Il recente – altrettanto nuovo – Codice degli Appalti britannico prevede intelligentemente come “nell’esecuzione di un appalto, l’amministrazione aggiudicatrice deve tenere in considerazione il fatto che le piccole e medie imprese possono incontrare particolari ostacoli alla partecipazione, e considerare se tali ostacoli possono essere eliminati o ridotti”. Un afflato diverso, che non troviamo purtroppo nel nostro Codice permeato da un’indifferenza alla dimensione di politica industriale degli appalti, che l’attenzione tutta nostrana a centralizzare conferma.
Riassumendo, l’atteggiamento minimale che ci saremmo aspettati da questo Governo Meloni in cerca di risorse sarebbe stato dunque quello di interrogarsi su come abbattere gli sprechi, così da reimmettere i risparmi ottenuti nell’economia per il tramite di maggiori investimenti, avviando finalmente un circolo virtuoso. Ciò avrebbe garantito al contempo: 1) risparmi e risorse dall’abbattimento degli sprechi, 2) crescita del PIL tramite maggiori investimenti pubblici (anche quelli del PNRR oggi in ritardo); 3) crescita del PIL tramite la crescita della competitività delle nostre PMI.

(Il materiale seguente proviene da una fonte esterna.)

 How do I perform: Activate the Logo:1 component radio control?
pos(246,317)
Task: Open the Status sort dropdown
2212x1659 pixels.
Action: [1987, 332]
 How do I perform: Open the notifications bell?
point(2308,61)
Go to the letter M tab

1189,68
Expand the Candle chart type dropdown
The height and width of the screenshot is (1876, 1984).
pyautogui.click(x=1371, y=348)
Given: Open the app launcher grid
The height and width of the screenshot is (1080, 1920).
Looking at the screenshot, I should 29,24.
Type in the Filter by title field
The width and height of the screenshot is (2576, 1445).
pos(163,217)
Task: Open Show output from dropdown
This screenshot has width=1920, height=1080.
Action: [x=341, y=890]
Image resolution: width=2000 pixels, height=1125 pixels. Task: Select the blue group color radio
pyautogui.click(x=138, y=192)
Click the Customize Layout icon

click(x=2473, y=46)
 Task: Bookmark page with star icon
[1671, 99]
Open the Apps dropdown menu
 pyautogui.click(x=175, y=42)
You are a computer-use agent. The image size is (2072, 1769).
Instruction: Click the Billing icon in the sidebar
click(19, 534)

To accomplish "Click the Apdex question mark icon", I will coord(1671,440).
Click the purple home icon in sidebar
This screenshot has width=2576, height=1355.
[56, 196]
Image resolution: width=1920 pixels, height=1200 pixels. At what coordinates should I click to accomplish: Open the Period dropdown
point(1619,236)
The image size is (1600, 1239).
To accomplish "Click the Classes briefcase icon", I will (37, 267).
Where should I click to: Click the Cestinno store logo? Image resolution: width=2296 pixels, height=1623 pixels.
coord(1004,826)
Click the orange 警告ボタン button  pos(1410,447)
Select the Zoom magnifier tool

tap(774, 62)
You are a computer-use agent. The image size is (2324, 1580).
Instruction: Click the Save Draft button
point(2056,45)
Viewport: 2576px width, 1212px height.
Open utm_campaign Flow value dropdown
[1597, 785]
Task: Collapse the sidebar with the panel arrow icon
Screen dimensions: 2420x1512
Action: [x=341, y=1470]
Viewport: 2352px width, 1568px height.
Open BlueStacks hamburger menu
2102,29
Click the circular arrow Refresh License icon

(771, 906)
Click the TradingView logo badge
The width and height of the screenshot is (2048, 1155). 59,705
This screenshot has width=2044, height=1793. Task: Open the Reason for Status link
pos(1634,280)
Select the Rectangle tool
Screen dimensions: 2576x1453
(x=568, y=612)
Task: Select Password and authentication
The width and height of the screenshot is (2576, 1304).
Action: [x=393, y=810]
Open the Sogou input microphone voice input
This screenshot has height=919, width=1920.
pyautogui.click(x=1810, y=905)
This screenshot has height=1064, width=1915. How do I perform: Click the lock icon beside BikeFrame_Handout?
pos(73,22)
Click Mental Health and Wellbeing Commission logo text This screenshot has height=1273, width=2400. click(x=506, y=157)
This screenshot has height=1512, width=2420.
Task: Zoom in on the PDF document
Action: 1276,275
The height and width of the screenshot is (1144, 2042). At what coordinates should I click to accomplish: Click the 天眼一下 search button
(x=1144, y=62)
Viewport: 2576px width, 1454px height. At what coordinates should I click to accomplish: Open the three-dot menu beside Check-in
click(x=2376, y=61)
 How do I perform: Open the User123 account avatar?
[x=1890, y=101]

Il Codice degli appalti, ben congegnato, sarebbe un’occasione unica per fare una politica di crescita che la stessa Europa avrebbe apprezzato, senza andare a quello scontro che i deficit pubblici, pur virtuosi in questo contesto così grigio, avrebbero generato. In tal senso da tempo raccomandiamo una governance “intermedia” di stazioni appaltanti, né poche né troppe, diffuse sul territorio a livello provinciale, 150 circa, su cui convogliare tantissime risorse per selezionare il personale più competente. E’ incredibile, anche politicamente parlando, farsi sfuggire una simile opportunità.